• Page text:
════════
You know how it is. You want to be a good parent. You pour all your energy into it. You love, you discipline. You do fun things, you're enthusiastic, you love having kids and you enjoy being with them!
But then the house has to be straightened up. In my world, getting five kids to help clean up is like pulling five unconscious sumo wrestlers up a steep hill with a rope. Sometimes loud voices prevail. It was at the tail-end of a the kind of awesome day I could easily have won a Good Parenting medal for, that the kids were helping me clean up the house. I heard Xanthe say to a big sister, "Mama is mean." And the big sister replied, "Get used to it. She's always mean." Here I thought I was June Cleaver and it turns out I'm Miss Hannigan?
Just like that, eight hours of smooth sailing, wiped out by one rogue wave. I really want to be good at the one role that I value above all others. But how? When it comes right down to it, being mean is part of my job as a mom, therefore I will periodically be hated and despised by my children, the very people I love most in the world. That hurts! I want to be nice all the time, I do! These kids are so much fun. But we all know kids whose parents are nice (read: indulgent) all the time, right? I'm trying to raise responsible, bright, thoughtful, kind, accomplished and intelligent kids here, but so far, we're still working on the basics: "Pick up your coat." We're way behind! Of course I'm stressed! We're still on Lesson One, Picking Up Your Coat, and I just know we should be on Lesson 500 by now. My kids have all this potential to be the kind of decent human beings who put their coats away and I'm ruining them because I'm no good at teaching the lesson. Can someone please tell me how to be mean in a nice way? Is it possible to be a responsible parent and still be universally adored at all times by your offspring? That's all I want. Oh, and world peace.
10 comments:
If you figure this one out PLEASE share! I found myself at the end of the day today wondering why I always seem to lose it at bedtime. That is when we are supposed share some profound thought and a hug and a kiss and peacefully see the day out. Never happens. It is always a battle. Oh, well we can always hope for world peace.
════════
• Target pointing data:

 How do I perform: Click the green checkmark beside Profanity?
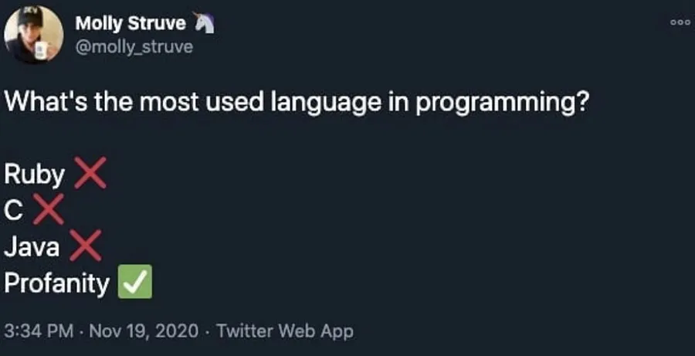coord(134,283)
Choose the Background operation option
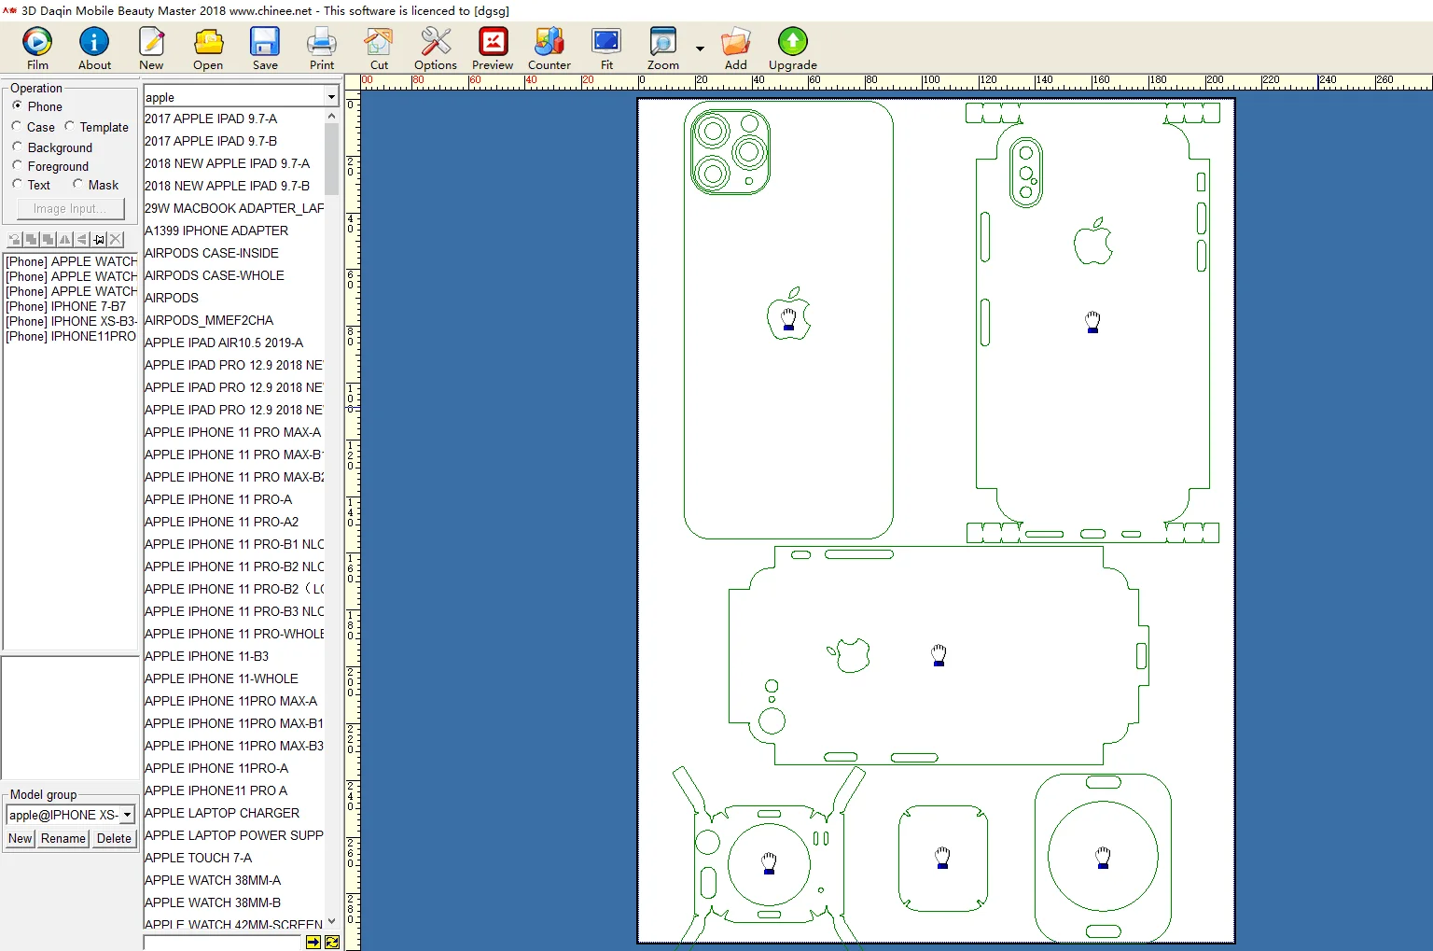 point(18,147)
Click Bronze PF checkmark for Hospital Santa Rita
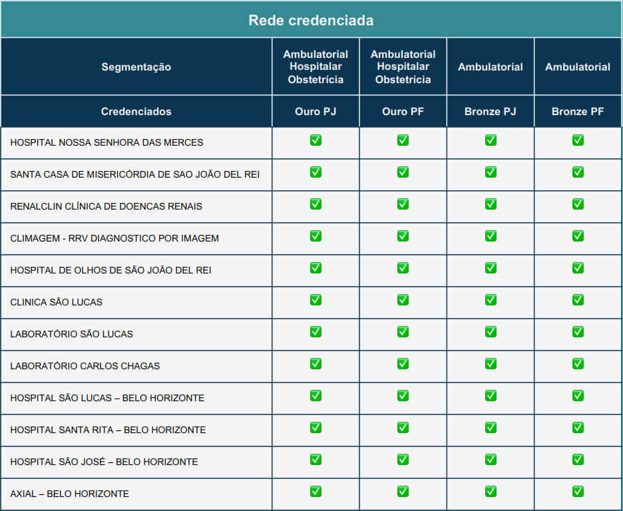Viewport: 623px width, 511px height. tap(578, 428)
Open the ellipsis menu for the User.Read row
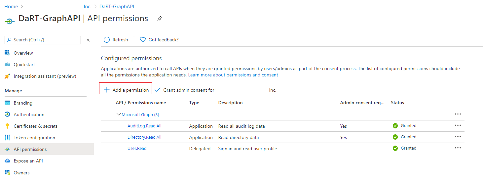 (x=458, y=148)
════════
• Problems:
[1] From the parenting post, extract the passage beginning at the words "You know how" and stopping after "I'm Miss Hannigan?".
[2] In the parenting post, what did the big sister say after Xanthe said, "Mama is mean"?
[3] Carry on the parenting post from where it stops.

• Responses by task:
[1]
You know how it is. You want to be a good parent. You pour all your energy into it. You love, you discipline. You do fun things, you're enthusiastic, you love having kids and you enjoy being with them!
But then the house has to be straightened up. In my world, getting five kids to help clean up is like pulling five unconscious sumo wrestlers up a steep hill with a rope. Sometimes loud voices prevail. It was at the tail-end of a the kind of awesome day I could easily have won a Good Parenting medal for, that the kids were helping me clean up the house. I heard Xanthe say to a big sister, "Mama is mean." And the big sister replied, "Get used to it. She's always mean." Here I thought I was June Cleaver and it turns out I'm Miss Hannigan?

[2] "Get used to it. She's always mean."

[3]
I'm mean, too! David is the nice parent at our house. Mom is usually the one who has to lay down the law and "teach her kids to work". You have plenty of love and affection to override your necessary streaks of meanness.
Teaching your kids to pick up their coats..Have you seen the new Karate Kid movie? If not, you should.
I was told by a very wise mother to "sacrifice perfection to teach responsibility." I'm sure you are one of the best moms out there at doing just that! Although I don't know you, I can tell by reading your blog entries that you are the kind of mom the rest of us wish we could be. Keep it up. :)
Try not to get down on yourself! As a child it is so easy to see discipline as being angry... but as the years go by we all become more grateful for the big and little lessons that our parents have taught us. You are raising incredible children Circe... it's because of you that they are already amazing :)
Ryan said he saw you at the movie last night. We all must have been escaping from the day. :) Popcorn and DC are always a good cure for rogue waves.
I love this post. I love whichever child telling Xanthe to "get used to it." That makes me smile:) Congratulations to a very great and "mean" mom.
Just for the record that wasn't me!
Golda
Oooh, Miss Hannigan? Wow. That is mean. I'm not sure which is worse, having small children that think you're mean, or having older children that think you're an idiot. :S
Well having small children that think you are mean, and an idiot isn't all that fun.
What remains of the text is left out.